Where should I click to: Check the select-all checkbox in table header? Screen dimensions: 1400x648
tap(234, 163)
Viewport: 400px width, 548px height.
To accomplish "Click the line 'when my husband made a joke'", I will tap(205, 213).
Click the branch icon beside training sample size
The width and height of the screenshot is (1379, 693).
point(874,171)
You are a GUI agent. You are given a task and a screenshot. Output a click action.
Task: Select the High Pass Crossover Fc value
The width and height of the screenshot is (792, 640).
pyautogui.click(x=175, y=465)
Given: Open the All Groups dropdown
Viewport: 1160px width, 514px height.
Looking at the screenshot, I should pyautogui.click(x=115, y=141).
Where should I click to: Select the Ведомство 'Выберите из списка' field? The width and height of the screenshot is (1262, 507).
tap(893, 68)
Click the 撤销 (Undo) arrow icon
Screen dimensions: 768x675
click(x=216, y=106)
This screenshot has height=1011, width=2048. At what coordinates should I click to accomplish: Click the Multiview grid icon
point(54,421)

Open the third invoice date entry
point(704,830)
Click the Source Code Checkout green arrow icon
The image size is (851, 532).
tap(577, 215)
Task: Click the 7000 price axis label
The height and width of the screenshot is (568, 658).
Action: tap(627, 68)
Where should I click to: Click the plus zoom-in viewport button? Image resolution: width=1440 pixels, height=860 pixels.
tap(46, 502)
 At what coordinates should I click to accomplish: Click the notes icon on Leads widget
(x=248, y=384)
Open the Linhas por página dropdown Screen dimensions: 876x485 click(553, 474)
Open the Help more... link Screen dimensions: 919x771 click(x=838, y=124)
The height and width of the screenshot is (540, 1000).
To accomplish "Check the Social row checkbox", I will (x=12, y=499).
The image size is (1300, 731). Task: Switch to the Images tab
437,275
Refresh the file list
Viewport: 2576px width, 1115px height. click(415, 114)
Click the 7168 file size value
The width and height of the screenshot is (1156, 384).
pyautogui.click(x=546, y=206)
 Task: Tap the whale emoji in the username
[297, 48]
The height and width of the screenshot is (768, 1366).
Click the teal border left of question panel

What is needed
Starting with the first line of the listing above, copy each line exactly until you have copied the line containing "The height and width of the screenshot is (540, 1000).". Stop there.

Answer to the problem
Where should I click to: Check the select-all checkbox in table header? Screen dimensions: 1400x648
tap(234, 163)
Viewport: 400px width, 548px height.
To accomplish "Click the line 'when my husband made a joke'", I will tap(205, 213).
Click the branch icon beside training sample size
The width and height of the screenshot is (1379, 693).
point(874,171)
You are a GUI agent. You are given a task and a screenshot. Output a click action.
Task: Select the High Pass Crossover Fc value
The width and height of the screenshot is (792, 640).
pyautogui.click(x=175, y=465)
Given: Open the All Groups dropdown
Viewport: 1160px width, 514px height.
Looking at the screenshot, I should pyautogui.click(x=115, y=141).
Where should I click to: Select the Ведомство 'Выберите из списка' field? The width and height of the screenshot is (1262, 507).
tap(893, 68)
Click the 撤销 (Undo) arrow icon
Screen dimensions: 768x675
click(x=216, y=106)
This screenshot has height=1011, width=2048. At what coordinates should I click to accomplish: Click the Multiview grid icon
point(54,421)

Open the third invoice date entry
point(704,830)
Click the Source Code Checkout green arrow icon
The image size is (851, 532).
tap(577, 215)
Task: Click the 7000 price axis label
The height and width of the screenshot is (568, 658).
Action: tap(627, 68)
Where should I click to: Click the plus zoom-in viewport button? Image resolution: width=1440 pixels, height=860 pixels.
tap(46, 502)
 At what coordinates should I click to accomplish: Click the notes icon on Leads widget
(x=248, y=384)
Open the Linhas por página dropdown Screen dimensions: 876x485 click(553, 474)
Open the Help more... link Screen dimensions: 919x771 click(x=838, y=124)
The height and width of the screenshot is (540, 1000).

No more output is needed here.